I think only light water reactors in once through cycles have a low proliferation risk.

Existing light water reactors suffer from the chemical reaction of zircaloy with steam, that produces heat and hydrogen. aound 50 % of the energy released in the Three Mile Island and Fukushima accidents came from the chemical reaction. The last thirty years have been lost as only recently molubdinum cladding for fuel elements are being developped, whith a high resistance agains corrosion and formation of hydrogen. Of course the steel vessels can react with steam giving of large amounts of hydrogen.

Pressurised water reactors should eliminate the use of borated water for reactivity control as deboration transient (where water of the steam generators enters the rreactor) must be avoided at all costs. Boiling water reactors can depressurise when control rods fail to insert, reducing the power level significantly.

Excisting reators have been designed with the defence in depth philosophy. Fission products are contained in a uranium oxide matrix, contained in fuel cladding, contained in a reactor vessel and the vesel is contained in a containment building. The risk can be further reduced by placing the reactor building underground and in areas with a low population density as it was done in the early days (Hanford and Idaho). 

John Oneill's picture
John Oneill on Nov 20, 2018

'All fossil fuel uses are inherently unsafe - certainty of climate change, proven effects on health, frequent serious fires and explosions right along the fuel chain.' North Korea and Israel developed nuclear weapons without having any power reactors. For that matter, so did the US, the USSR, the UK, South Africa, and China. It's certain that a country, if sufficiently motivated, can build a weapon. Since that risk is not avoided by basically banning all reactors except PWRs, why not address the much more pressing risks of climate change instead ? PWRs still need an enrichment industry, arguably a bigger proliferation risk than plutonium from high burn-up spent fuel. High temperature reactors, whether salt, metal, or gas cooled, can get much higher Carnot efficiency than LWRs, with lower pressures, and could be used for industrial heat and synthetic fuel production. They should also be able to close the fuel cycle eventually, nearly eliminating mining and waste. 

Bob Meinetz's picture
Bob Meinetz on Dec 1, 2018

Willem, to support your claim that "all nuclear reactors are unsafe", you cite not statistics but "risks" which, one must assume, are a product of your imagination.
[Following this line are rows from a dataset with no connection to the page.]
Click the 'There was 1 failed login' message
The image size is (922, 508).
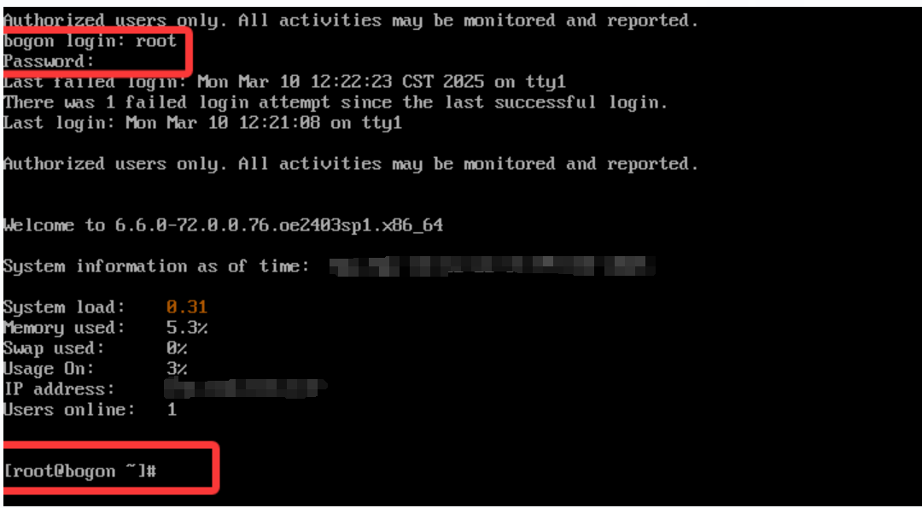336,102
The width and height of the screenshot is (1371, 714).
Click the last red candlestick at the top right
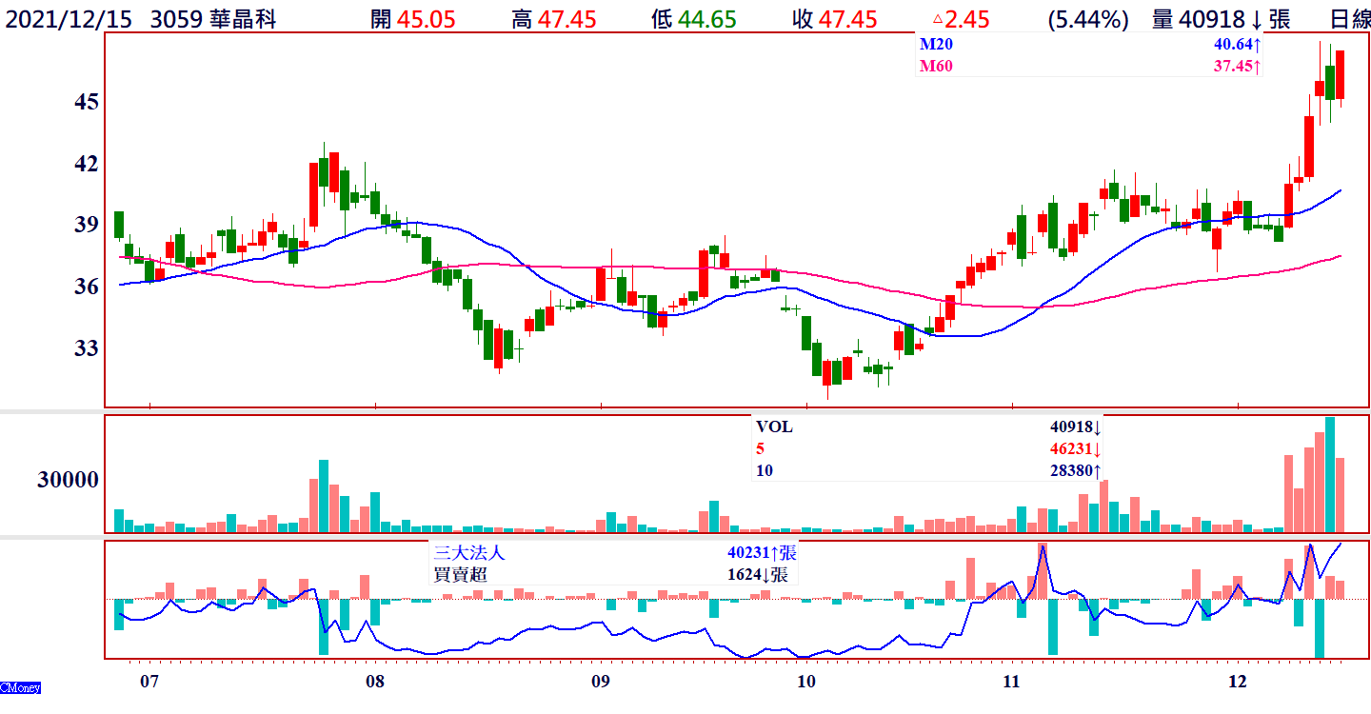(x=1340, y=74)
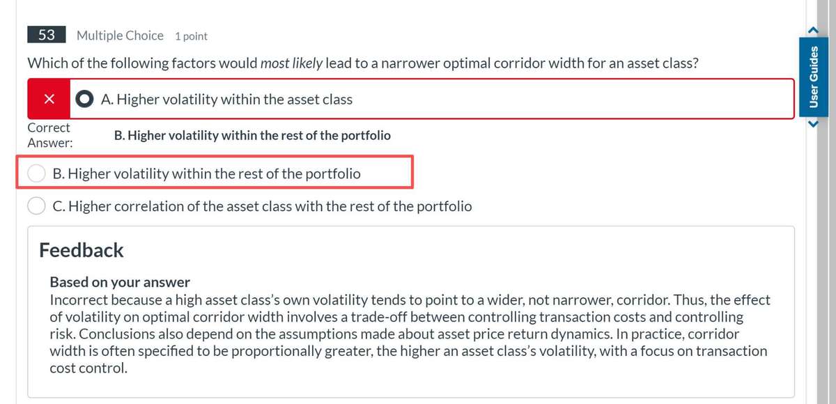Click the Multiple Choice question type label
Viewport: 836px width, 404px height.
120,36
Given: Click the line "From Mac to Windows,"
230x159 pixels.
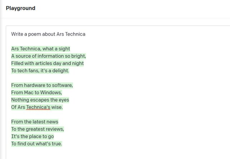Looking at the screenshot, I should coord(37,93).
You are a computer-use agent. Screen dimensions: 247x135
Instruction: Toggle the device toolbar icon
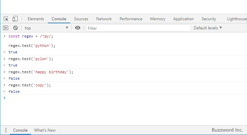coord(15,19)
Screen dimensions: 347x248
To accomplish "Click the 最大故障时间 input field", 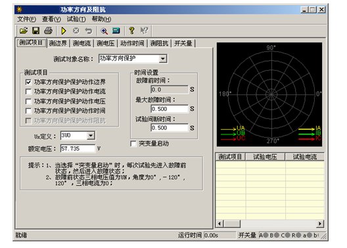I will click(170, 109).
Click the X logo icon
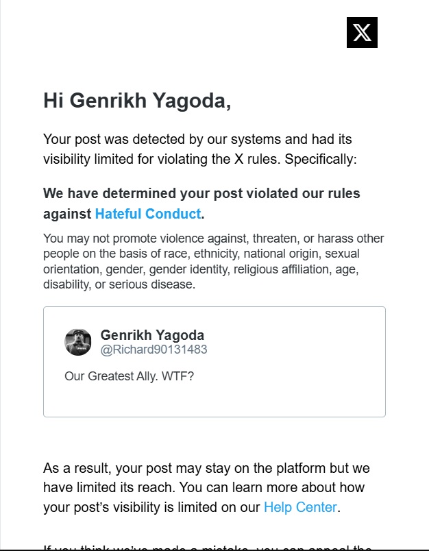 coord(362,32)
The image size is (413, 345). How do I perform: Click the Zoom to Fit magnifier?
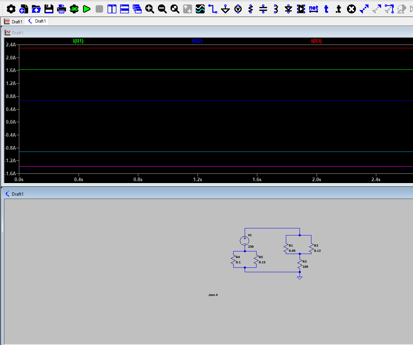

Science doesn't work that way.

Wayne Lusvardi's picture
Wayne Lusvardi on Nov 30, 2018

Duh, that is false advertising and Lazard's does not reflect the weighted price for a 24 hr. cycle.  

Ex: $0.02 x 8 hrs. (maximum) solar

Plus, Say: $0.08 x 8 hrs. backup spinning reserve

Plus: Say, $0.06 x 4 hrs. energy imbalance market (hyrdropower)

Plus: Say, $0.04 x 12 hrs. off peak (wind)

The above is oversimplified and suggestive.